CAT 1D: The History of Painting: A User's Guide

William Tronzo

Teaching Professor, Visual Arts

Tuesday/Thursday 11:00 a.m.-12:20 p.m.

"It is seeing which establishes our place in the surrounding world; we explain that world with words, but word can never undo the fact that we are surrounded by it. The relation between what we see and what we know is never settled." –John Berger, Ways of Seeing

Images are inescapable; some say that they are fundamental to the way in which our world is formed. We easily absorb images, but unlike words, we have not been schooled in a methodology that would allow us to approach them critically. This is what the present course sets out to do. Its subject in a chronological sense is the western tradition in art and architecture from antiquity to the present, which will introduce the student to the main periods and styles—ancient, medieval, renaissance, baroque, and modern.
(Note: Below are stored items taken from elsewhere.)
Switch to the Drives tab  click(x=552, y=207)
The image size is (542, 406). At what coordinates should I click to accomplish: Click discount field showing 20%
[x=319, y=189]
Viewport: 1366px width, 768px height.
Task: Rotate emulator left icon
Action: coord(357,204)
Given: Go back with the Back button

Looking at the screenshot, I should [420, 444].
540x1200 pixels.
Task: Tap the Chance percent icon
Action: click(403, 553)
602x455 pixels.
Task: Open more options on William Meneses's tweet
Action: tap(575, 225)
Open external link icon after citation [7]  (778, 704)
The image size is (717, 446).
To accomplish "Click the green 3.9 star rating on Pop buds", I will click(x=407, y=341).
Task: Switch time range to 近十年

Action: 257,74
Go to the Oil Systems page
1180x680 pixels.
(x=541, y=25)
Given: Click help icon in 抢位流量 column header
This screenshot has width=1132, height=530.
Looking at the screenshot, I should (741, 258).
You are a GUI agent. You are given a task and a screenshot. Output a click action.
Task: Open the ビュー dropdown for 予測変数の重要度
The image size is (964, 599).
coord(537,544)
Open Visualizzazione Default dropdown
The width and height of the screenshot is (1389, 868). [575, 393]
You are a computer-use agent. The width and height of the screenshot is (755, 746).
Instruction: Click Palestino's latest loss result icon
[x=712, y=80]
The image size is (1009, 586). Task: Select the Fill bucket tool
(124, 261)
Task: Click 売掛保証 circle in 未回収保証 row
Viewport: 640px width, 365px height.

In a conceptual sense, however, it will be to provide a critical vocabulary for the analysis of visual experience and to familiarize the student with major categories and forms of artistic achievement across the board.


CAT 1E: Hidden Bodies: Representations of Muslim Women in History and Media

Yasmine Kasem

Lecturer, CAT

Tuesday/Thursday 2:00-3:20 p.m.

From 24 to American Sniper, representations of Islam broadly and Muslim women specifically have featured prominently in post-9/11 western and American media. In this course, we will ask how stereotypic representations of identity—specifically Muslim women—impact sociological, political, and economic policies and sentiments. Portrayed as mysterious, oppressed, and backward, these representations tap into and reinforce Islamophobic sentiments and stereotypes about Muslim women. "Hidden bodies" refers to the lack of visible diversity that encompasses identities associated with Muslim women in western media. In this CAT 1, we will examine how histories of colonialism and orientalism have constructed and maintained particular feminine identities, while erasing more diverse representations. We will trace this history from as early as eighteenth-century imperial campaigns from Europe to Hollywood films and the current music industry. Considering how misrepresentations REINFORCE social and political inequality, we will also look at how the change of representation over time can tokenize a diverse group of people and turn them into a monolith.